5. Die Motivation: Warum tun wir das?

Viele Forscher denken: „Ich bin nur ein kleiner Fisch, meine Handlung ändert nichts." Das ist wie bei der Mülltrennung: Wenn jeder denkt, sein Glas bringe nichts, wird nichts getrennt.

  • Der Ansatz: Wir brauchen keine strengen Verbote, sondern Anreize.
    • Positives Vorbild: Wenn die großen Professoren grün arbeiten, machen es die anderen auch.
    • Sichtbarkeit: Wir sollten in wissenschaftlichen Artikeln nicht nur sagen „Wir haben das Ergebnis", sondern auch: „Und dafür haben wir so viel CO2 gespart" (oder verbraucht).
    • Der „Handabdruck": Statt nur über den „Fußabdruck" (Schaden) zu reden, sollten wir über den „Handabdruck" (positiven Beitrag) sprechen. Wie viel Gutes haben wir durch effiziente Arbeit bewirkt?

Fazit: Ein gemeinsamer Tanz

Der Bericht sagt uns: Technik allein reicht nicht. Wir brauchen eine Kulturwandel.
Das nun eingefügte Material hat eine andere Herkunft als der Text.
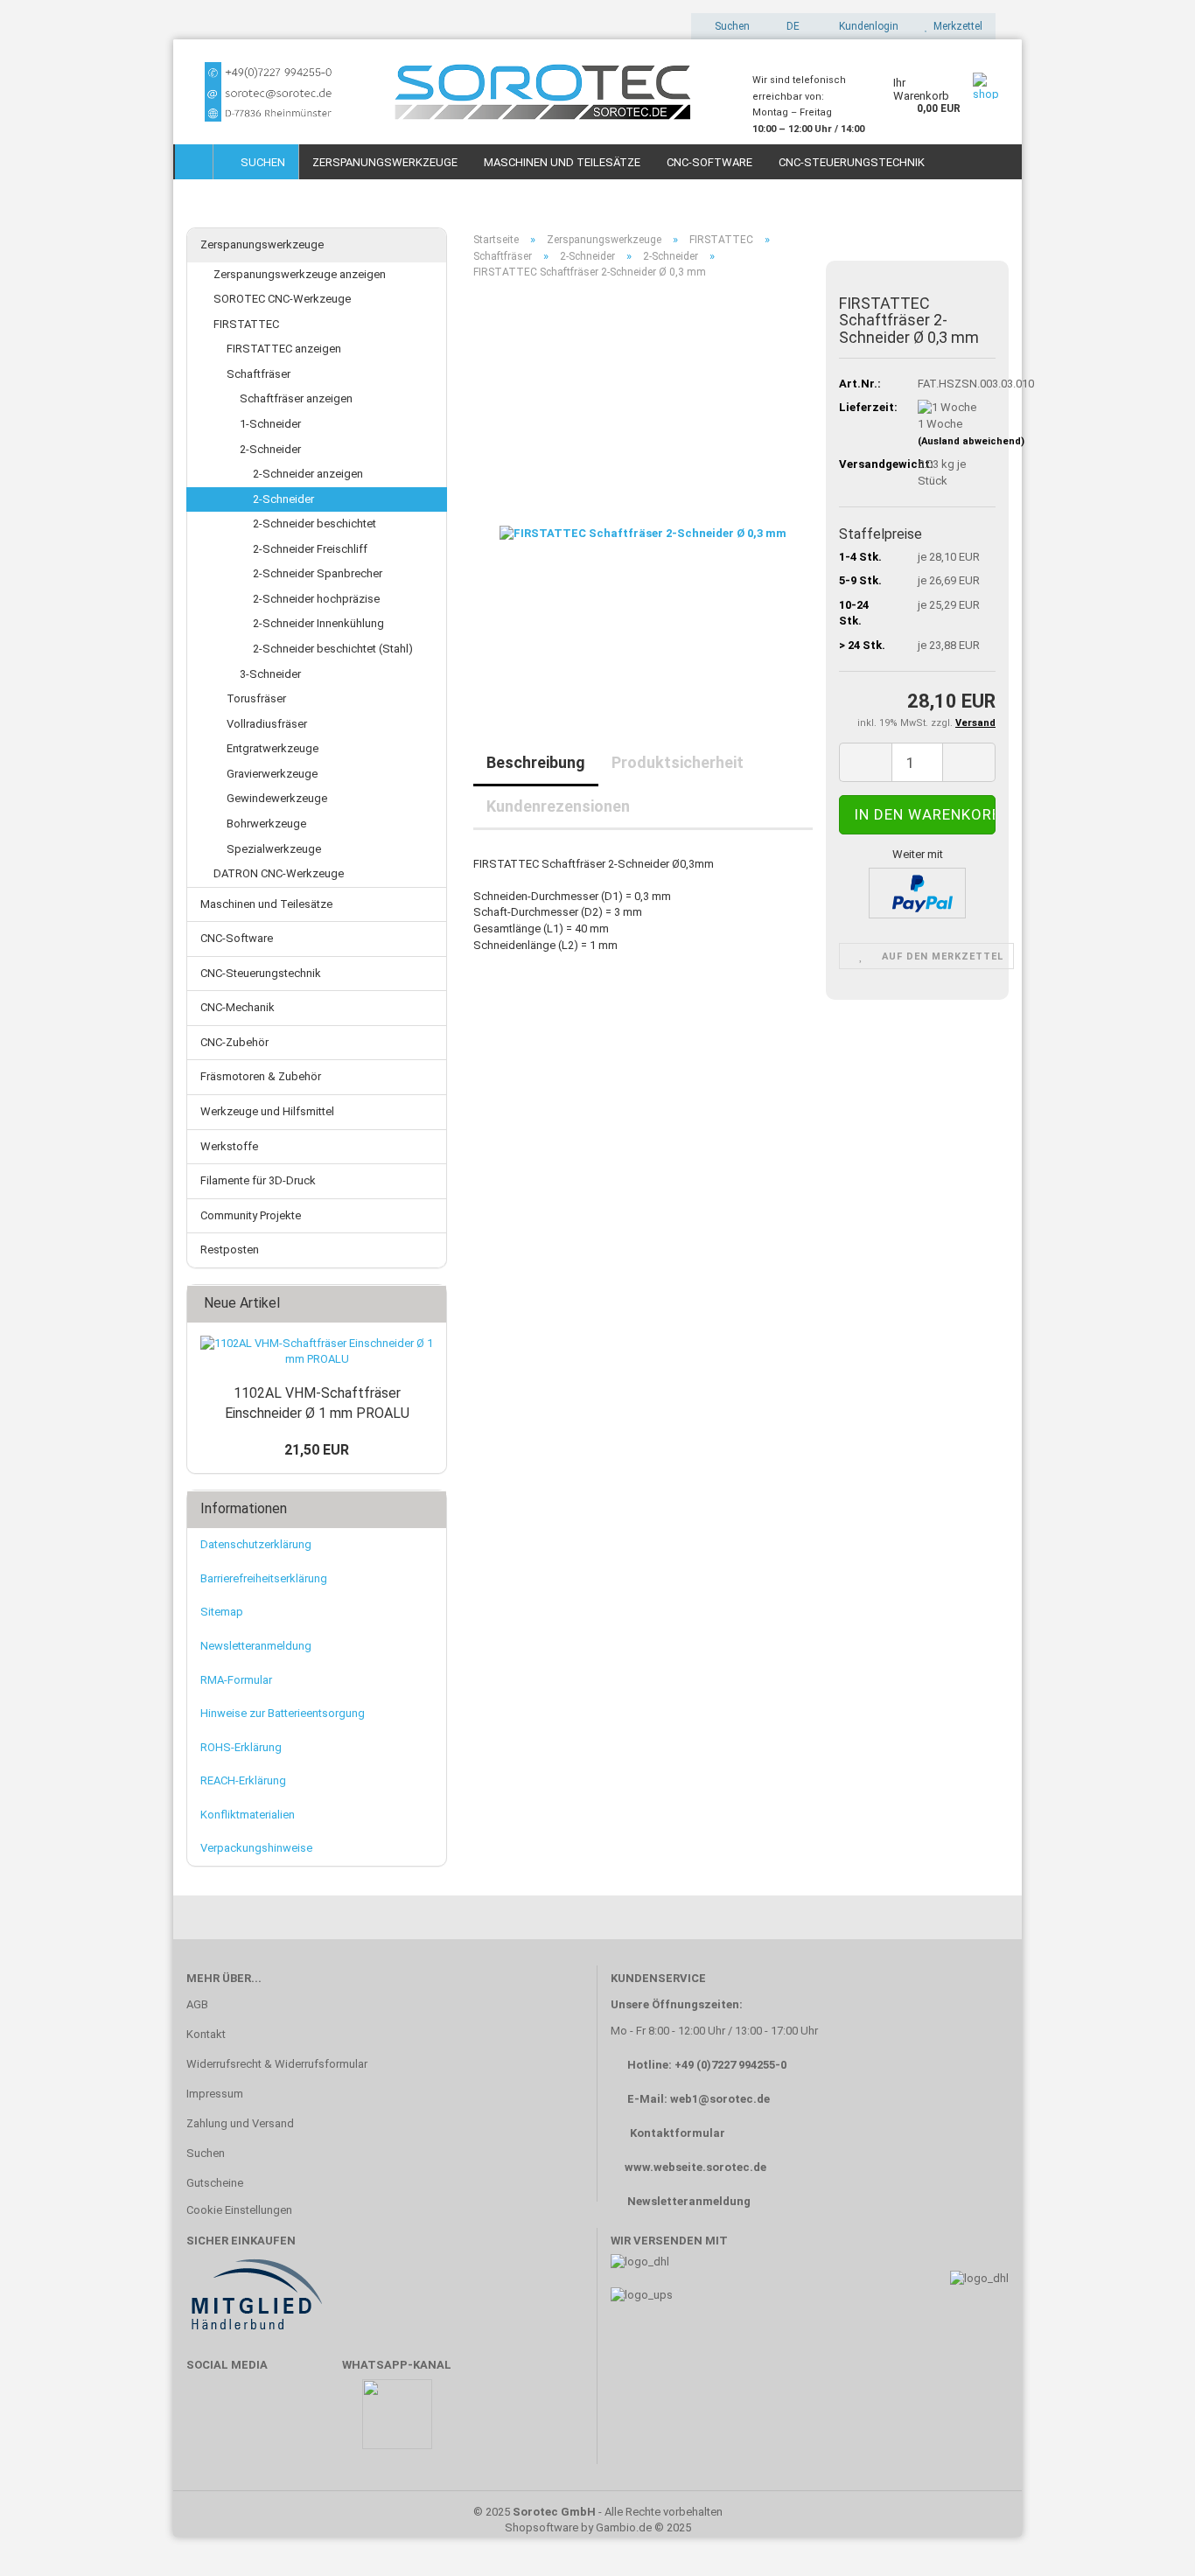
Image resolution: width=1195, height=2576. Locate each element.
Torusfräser (256, 698)
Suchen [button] (731, 26)
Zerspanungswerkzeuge (385, 162)
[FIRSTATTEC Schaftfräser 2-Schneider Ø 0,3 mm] (643, 489)
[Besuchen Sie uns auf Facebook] (208, 2422)
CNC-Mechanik (237, 1007)
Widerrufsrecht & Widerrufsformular (276, 2063)
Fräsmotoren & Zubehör (260, 1076)
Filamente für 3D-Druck (258, 1180)
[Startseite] (194, 161)
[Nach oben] (1147, 2536)
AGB (197, 2004)
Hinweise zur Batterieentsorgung (282, 1713)
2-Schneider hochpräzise (316, 598)
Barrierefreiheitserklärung (263, 1578)
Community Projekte (250, 1215)
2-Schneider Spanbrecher (317, 573)
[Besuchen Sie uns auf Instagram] (311, 2422)
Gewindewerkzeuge (277, 798)
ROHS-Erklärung (241, 1747)
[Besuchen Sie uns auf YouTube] (259, 2422)
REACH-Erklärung (243, 1780)
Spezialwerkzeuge (274, 848)
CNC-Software (709, 162)
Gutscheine (214, 2182)
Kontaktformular (677, 2133)
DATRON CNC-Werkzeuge (278, 873)
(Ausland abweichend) (971, 441)
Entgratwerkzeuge (272, 748)
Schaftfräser (258, 373)
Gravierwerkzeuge (272, 773)
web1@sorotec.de (720, 2098)
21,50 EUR (316, 1450)
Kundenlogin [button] (866, 26)
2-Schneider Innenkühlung (318, 623)
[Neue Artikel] (428, 1304)
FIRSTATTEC (246, 324)
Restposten (229, 1249)
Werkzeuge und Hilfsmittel (267, 1111)
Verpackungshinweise (256, 1847)
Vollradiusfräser (267, 723)
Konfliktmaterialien (247, 1814)
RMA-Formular (236, 1679)
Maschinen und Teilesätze (562, 162)
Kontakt (206, 2034)
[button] (788, 26)
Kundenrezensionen (558, 806)
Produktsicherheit (677, 762)
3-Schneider (270, 674)
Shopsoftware (541, 2527)
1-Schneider (270, 423)
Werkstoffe (229, 1146)
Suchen (260, 162)
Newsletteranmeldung (255, 1645)
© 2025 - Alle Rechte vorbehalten (598, 2511)
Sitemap (221, 1611)
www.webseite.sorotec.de (695, 2167)
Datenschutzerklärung (255, 1544)
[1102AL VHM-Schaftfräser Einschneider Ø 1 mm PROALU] (316, 1352)
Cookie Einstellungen (239, 2209)
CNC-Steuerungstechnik (852, 162)
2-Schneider (270, 449)
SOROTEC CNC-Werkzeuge (282, 298)
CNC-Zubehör (234, 1042)
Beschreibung (535, 762)
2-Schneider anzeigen (308, 473)
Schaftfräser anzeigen (296, 398)
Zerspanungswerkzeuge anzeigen (299, 274)
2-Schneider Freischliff (310, 548)
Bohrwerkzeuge (266, 823)
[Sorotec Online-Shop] (456, 91)
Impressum (214, 2093)
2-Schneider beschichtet (314, 523)
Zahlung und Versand (240, 2123)
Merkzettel (955, 26)
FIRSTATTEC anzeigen (284, 348)
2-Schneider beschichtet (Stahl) (333, 648)
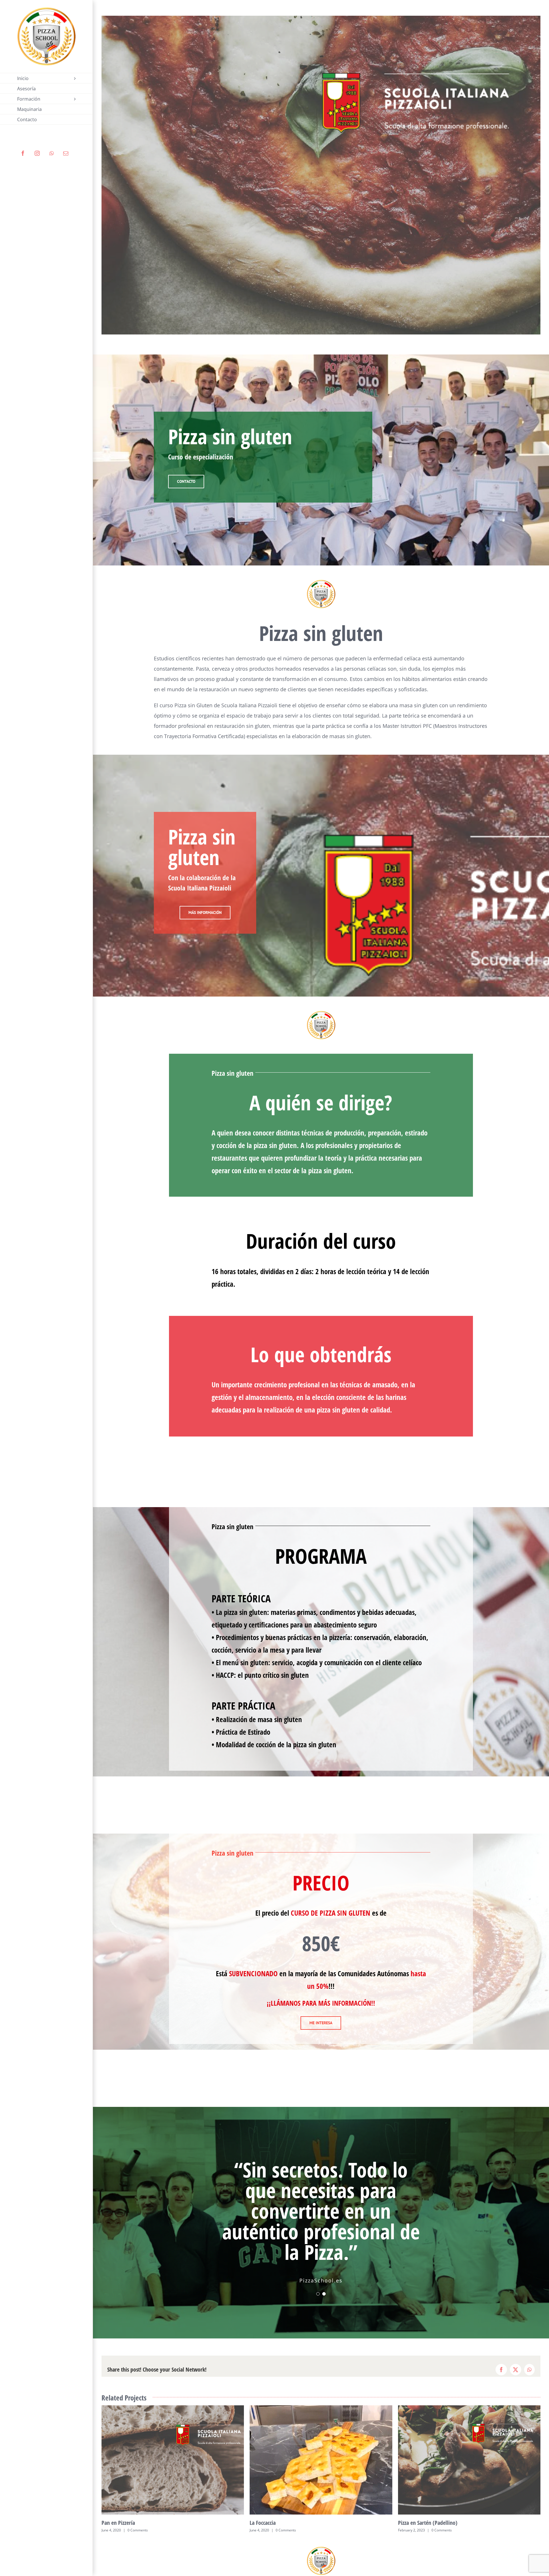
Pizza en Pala (264, 2502)
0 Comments (145, 2509)
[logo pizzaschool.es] (321, 582)
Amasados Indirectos (421, 2502)
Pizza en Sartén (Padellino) (131, 2502)
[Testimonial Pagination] (318, 2273)
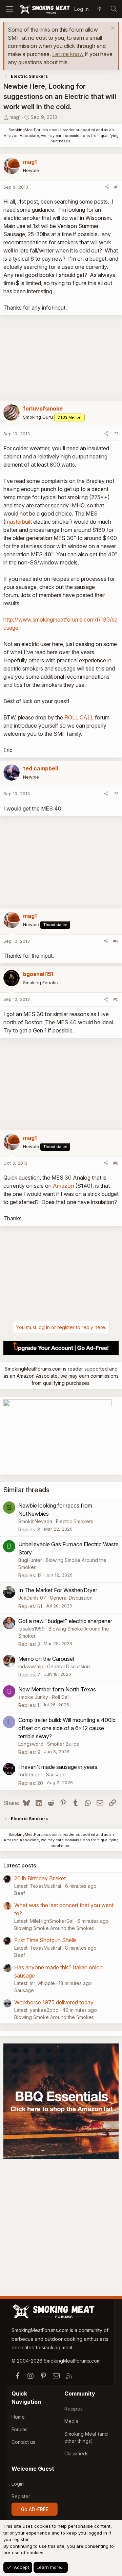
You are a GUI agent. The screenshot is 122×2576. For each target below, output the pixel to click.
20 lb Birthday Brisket (40, 1878)
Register (21, 2496)
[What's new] (99, 9)
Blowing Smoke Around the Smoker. (54, 1928)
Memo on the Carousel (46, 1658)
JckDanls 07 (32, 1598)
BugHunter (30, 1560)
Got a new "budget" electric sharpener (65, 1621)
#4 (116, 941)
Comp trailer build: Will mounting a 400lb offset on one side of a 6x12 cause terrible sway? (67, 1728)
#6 (116, 1163)
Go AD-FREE (34, 2509)
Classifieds (76, 2453)
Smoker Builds (63, 1744)
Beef (19, 1893)
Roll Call (60, 1697)
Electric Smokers (74, 1521)
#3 (116, 793)
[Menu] (9, 9)
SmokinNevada (35, 1521)
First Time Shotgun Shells (45, 1940)
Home (18, 2417)
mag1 (15, 117)
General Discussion (71, 1598)
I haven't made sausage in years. (58, 1766)
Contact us (23, 2442)
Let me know (68, 54)
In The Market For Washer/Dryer (57, 1590)
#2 (116, 433)
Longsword (30, 1744)
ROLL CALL (79, 717)
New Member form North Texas (57, 1689)
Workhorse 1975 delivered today (54, 2002)
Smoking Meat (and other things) (86, 2437)
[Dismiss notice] (112, 29)
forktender (30, 1774)
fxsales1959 (31, 1629)
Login (18, 2484)
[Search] (113, 9)
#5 (116, 999)
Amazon (63, 1185)
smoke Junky (33, 1697)
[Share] (107, 187)
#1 (116, 187)
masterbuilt (18, 521)
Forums (19, 2429)
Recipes (73, 2409)
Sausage (56, 1774)
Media (71, 2421)
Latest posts (19, 1865)
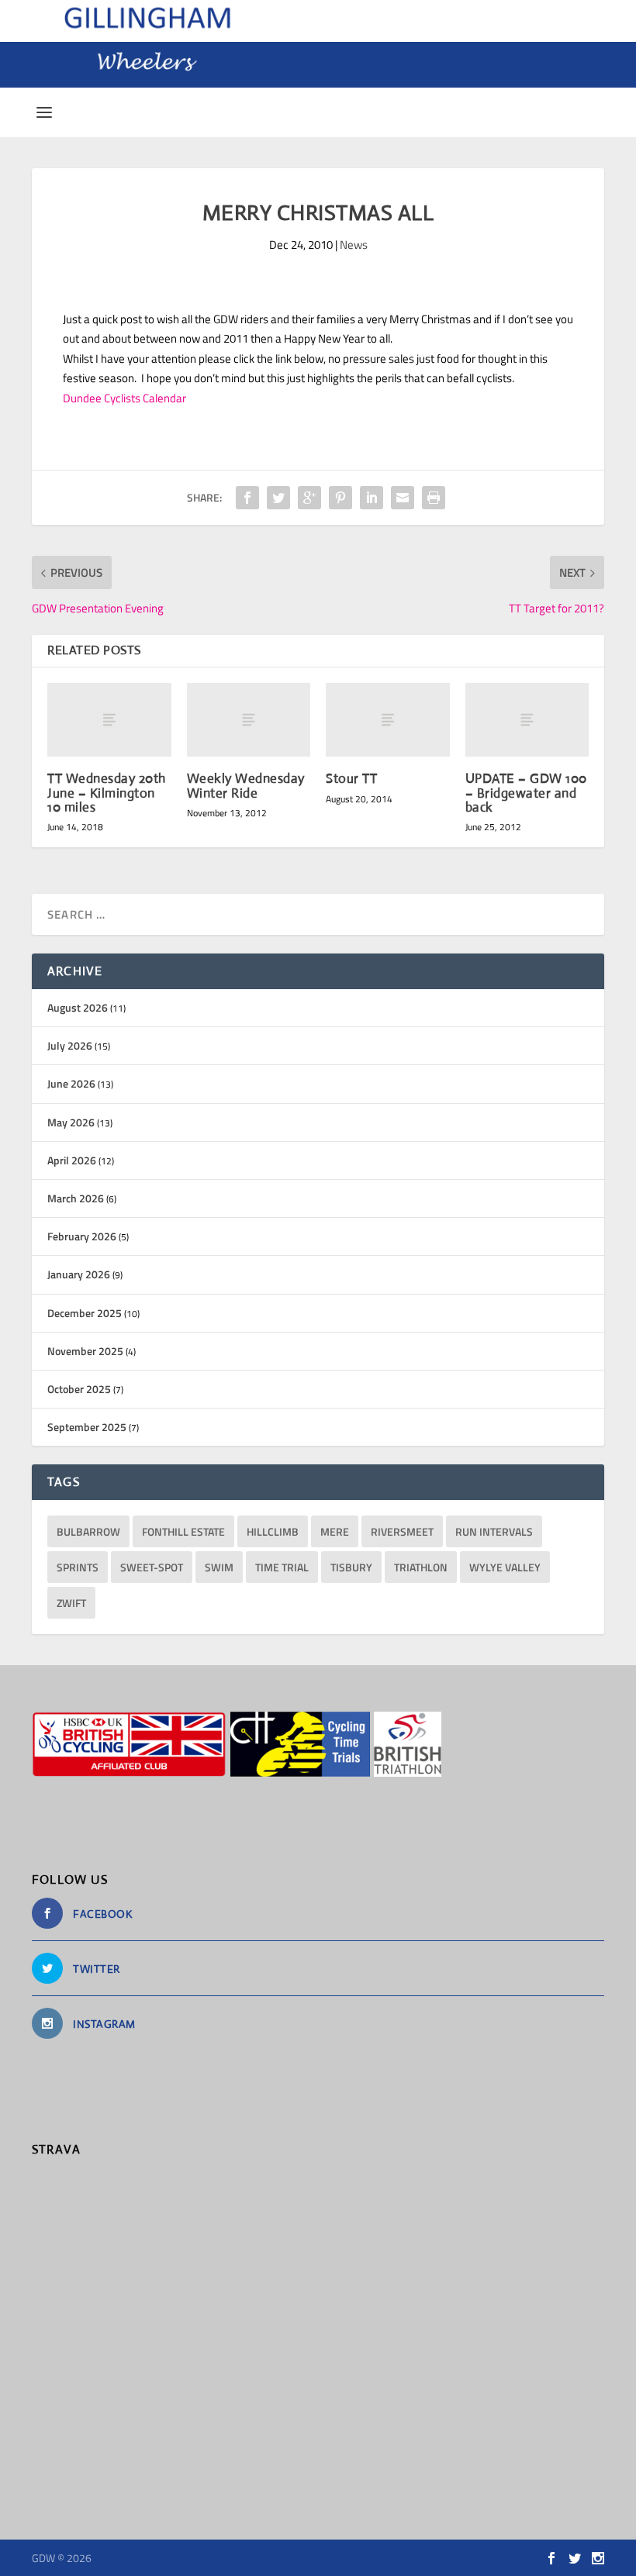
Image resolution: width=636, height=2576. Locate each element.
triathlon (421, 1567)
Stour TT (351, 779)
Stellen Sie sich die Wissenschaft als einen großen Tanz vor. Bisher tanzten alle wild durcheinander und verbrauchten viel Energie. Jetzt lernen wir einen neuen Tanz:

  1. Wir tanzen im Takt der grünen Energie (atmende Rechenzentren).
  2. Wir werfen keine Partner weg (Daten speichern und teilen).
  3. Wir lassen uns von der KI führen, aber nicht von ihr führen lassen (ethische Verantwortung).
  4. Und wir geben uns gegenseitig den Takt vor, indem wir zeigen, dass nachhaltiges Forschen nicht nur möglich, sondern auch besser ist.

Es geht darum, die Wissenschaft nicht nur klüger, sondern auch grüner und menschlicher zu machen.